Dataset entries
========================

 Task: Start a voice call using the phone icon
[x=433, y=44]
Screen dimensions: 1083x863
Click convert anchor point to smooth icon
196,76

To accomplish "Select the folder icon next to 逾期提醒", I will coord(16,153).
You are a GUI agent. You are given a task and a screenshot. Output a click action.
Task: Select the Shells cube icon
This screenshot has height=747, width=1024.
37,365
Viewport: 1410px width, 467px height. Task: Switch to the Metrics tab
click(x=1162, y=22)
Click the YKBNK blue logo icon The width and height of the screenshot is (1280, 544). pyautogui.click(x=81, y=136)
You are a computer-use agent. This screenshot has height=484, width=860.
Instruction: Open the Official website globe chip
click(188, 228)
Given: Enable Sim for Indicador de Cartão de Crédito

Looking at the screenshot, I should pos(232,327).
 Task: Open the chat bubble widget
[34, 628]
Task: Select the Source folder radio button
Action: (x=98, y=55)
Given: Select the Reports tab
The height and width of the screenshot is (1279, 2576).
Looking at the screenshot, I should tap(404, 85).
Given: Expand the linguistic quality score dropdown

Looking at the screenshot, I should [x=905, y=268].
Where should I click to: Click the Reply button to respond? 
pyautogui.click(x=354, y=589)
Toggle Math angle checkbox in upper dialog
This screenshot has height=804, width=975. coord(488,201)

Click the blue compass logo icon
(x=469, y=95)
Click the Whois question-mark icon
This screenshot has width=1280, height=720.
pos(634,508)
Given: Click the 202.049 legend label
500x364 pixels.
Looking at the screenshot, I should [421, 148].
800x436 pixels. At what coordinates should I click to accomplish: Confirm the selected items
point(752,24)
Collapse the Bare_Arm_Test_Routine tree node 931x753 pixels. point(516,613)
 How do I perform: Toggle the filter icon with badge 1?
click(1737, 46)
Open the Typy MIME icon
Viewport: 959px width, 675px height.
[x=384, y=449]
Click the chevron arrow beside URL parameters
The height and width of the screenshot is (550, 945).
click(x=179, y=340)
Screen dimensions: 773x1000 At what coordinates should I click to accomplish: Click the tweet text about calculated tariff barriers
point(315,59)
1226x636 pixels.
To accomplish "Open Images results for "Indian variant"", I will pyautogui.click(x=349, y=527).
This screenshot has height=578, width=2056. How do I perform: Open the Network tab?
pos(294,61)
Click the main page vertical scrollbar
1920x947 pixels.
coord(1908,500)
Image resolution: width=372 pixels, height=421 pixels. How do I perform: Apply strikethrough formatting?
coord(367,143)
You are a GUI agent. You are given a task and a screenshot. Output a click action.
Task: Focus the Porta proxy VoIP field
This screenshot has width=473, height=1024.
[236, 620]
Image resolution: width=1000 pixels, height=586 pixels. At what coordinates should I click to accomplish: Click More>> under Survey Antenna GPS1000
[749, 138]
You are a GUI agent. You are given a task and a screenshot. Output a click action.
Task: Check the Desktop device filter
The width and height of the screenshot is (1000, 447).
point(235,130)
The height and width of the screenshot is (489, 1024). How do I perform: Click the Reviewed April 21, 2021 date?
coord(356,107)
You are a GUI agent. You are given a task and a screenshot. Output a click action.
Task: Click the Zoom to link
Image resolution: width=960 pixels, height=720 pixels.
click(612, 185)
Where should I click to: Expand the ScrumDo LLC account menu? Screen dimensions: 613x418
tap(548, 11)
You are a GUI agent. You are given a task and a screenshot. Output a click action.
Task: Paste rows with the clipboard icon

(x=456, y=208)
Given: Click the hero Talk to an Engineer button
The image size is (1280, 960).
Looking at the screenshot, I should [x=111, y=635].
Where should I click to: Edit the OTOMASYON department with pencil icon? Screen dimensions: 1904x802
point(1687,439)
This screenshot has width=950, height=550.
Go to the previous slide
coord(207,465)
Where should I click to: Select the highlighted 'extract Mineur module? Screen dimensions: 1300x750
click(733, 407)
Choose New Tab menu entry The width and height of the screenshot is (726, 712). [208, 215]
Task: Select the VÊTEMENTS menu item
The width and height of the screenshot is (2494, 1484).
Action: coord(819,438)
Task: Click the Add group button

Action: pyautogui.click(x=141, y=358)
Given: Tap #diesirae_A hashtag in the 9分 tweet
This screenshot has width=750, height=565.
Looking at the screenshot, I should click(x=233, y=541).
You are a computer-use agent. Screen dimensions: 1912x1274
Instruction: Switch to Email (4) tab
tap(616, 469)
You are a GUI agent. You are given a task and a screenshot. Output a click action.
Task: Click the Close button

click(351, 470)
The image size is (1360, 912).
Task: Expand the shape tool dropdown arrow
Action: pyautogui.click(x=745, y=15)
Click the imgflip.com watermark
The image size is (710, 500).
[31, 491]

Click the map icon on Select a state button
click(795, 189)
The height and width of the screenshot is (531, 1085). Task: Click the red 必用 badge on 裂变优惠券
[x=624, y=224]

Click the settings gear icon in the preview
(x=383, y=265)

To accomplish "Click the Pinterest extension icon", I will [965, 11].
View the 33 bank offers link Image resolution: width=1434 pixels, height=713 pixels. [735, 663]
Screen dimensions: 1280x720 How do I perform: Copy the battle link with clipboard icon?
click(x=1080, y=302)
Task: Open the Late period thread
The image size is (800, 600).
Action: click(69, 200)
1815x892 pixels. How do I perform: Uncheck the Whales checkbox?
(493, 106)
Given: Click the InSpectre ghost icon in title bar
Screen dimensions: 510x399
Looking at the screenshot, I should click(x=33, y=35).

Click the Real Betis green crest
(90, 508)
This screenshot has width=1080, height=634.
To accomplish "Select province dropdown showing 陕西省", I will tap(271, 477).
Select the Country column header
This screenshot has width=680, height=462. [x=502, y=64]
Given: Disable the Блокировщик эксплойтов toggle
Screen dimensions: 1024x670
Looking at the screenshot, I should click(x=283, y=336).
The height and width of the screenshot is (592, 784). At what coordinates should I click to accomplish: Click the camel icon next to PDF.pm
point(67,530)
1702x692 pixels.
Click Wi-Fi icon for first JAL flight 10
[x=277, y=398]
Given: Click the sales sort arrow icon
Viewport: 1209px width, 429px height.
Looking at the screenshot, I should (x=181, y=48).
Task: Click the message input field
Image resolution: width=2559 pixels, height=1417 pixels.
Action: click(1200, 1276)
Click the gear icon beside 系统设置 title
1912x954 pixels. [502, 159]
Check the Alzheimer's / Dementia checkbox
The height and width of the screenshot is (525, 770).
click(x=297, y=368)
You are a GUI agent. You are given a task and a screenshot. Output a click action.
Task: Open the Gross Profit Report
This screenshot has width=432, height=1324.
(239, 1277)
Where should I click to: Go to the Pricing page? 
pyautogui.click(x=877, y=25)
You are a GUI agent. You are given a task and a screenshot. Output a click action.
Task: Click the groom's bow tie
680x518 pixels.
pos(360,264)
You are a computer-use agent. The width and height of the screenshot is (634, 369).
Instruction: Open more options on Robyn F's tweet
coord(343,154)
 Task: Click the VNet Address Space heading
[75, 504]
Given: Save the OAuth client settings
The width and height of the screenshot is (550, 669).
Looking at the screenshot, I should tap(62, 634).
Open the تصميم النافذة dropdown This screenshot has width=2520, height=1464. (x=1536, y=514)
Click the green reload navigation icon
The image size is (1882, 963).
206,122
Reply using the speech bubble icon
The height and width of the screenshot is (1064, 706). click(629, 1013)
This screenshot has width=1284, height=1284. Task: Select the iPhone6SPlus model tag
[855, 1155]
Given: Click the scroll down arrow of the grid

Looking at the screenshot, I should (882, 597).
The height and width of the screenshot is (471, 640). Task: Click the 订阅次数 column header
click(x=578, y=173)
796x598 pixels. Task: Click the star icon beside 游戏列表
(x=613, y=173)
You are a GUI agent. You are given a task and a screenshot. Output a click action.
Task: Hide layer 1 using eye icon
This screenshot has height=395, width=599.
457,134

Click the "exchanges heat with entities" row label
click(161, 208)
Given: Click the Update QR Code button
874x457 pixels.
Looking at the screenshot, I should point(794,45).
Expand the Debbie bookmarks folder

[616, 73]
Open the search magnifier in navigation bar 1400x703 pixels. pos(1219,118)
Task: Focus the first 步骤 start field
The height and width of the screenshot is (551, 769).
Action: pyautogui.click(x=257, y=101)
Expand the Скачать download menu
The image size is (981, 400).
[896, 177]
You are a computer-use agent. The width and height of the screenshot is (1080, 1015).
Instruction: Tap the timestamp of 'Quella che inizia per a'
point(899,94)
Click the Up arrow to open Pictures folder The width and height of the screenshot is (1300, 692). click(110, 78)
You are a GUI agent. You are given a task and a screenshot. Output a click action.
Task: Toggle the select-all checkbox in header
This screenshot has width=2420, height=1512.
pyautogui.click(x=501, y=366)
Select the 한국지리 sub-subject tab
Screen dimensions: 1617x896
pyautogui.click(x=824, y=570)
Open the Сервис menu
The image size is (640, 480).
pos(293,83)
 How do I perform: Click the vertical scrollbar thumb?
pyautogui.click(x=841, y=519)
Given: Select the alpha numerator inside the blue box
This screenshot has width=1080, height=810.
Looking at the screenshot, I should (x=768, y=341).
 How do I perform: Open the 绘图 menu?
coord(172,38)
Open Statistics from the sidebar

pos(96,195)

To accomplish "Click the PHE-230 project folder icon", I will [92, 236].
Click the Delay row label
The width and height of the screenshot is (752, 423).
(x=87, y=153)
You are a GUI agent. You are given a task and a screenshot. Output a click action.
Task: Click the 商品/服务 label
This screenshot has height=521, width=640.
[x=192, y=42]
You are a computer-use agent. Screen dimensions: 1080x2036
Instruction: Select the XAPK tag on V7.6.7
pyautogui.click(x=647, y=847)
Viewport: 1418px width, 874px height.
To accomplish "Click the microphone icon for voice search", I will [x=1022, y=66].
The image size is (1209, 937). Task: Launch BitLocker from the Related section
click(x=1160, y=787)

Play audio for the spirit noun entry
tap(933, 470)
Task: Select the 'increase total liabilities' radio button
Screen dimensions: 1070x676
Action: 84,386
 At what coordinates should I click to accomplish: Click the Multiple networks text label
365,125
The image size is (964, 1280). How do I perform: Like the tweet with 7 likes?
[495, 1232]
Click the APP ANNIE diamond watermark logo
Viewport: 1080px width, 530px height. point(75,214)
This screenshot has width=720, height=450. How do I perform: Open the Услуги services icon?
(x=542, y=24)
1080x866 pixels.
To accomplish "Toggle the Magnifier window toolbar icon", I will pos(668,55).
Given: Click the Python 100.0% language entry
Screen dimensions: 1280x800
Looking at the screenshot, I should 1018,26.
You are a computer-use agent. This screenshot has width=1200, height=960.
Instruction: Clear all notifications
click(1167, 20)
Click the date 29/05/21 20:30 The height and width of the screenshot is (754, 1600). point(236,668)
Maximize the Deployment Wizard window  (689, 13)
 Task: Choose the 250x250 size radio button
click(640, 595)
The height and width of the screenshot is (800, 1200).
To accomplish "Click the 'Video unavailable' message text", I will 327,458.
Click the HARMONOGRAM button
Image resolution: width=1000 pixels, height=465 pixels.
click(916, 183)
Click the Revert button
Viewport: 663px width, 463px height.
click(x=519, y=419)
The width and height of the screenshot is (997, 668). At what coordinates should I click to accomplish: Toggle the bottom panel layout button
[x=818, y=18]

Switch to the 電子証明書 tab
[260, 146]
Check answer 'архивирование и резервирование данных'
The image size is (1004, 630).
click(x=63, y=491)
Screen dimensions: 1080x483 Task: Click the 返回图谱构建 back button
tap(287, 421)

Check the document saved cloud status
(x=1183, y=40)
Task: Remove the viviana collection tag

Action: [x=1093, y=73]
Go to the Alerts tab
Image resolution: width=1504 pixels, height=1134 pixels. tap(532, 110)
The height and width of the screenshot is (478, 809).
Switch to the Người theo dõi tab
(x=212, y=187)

========================

GOAL OF THE EXERCISE
After identifying the lines above that contain "Focus", copy each one.

SOLUTION TO THIS EXERCISE
Task: Focus the Porta proxy VoIP field
Task: Focus the first 步骤 start field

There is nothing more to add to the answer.